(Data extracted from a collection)
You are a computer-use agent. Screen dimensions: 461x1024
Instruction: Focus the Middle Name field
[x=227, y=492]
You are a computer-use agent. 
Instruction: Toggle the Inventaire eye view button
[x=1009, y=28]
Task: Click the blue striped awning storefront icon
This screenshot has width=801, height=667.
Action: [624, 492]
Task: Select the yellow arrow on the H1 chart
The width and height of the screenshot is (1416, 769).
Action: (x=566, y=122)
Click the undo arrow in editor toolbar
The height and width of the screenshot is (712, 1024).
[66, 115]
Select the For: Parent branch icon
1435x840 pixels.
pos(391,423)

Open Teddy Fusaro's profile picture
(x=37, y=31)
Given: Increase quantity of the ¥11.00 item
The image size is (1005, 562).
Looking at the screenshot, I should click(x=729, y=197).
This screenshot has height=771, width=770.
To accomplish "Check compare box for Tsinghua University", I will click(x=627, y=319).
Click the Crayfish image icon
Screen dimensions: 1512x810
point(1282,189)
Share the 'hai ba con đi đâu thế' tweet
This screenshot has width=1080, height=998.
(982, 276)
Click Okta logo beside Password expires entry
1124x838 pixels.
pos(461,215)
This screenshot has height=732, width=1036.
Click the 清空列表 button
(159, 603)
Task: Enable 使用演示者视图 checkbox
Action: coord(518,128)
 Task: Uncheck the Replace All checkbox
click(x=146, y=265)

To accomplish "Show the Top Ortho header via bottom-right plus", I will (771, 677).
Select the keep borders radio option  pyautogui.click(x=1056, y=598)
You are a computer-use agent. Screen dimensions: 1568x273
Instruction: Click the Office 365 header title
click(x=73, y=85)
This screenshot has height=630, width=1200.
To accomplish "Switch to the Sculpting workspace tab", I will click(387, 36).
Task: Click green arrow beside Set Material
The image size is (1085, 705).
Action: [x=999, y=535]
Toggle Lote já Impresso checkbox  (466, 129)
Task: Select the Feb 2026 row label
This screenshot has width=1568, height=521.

### Task instructions
When a line of the records has the word "computer", pick it out and copy it.

### Completed task
You are a computer-use agent. Screen dimensions: 461x1024
You are a computer-use agent. 
You are a computer-use agent. Screen dimensions: 1568x273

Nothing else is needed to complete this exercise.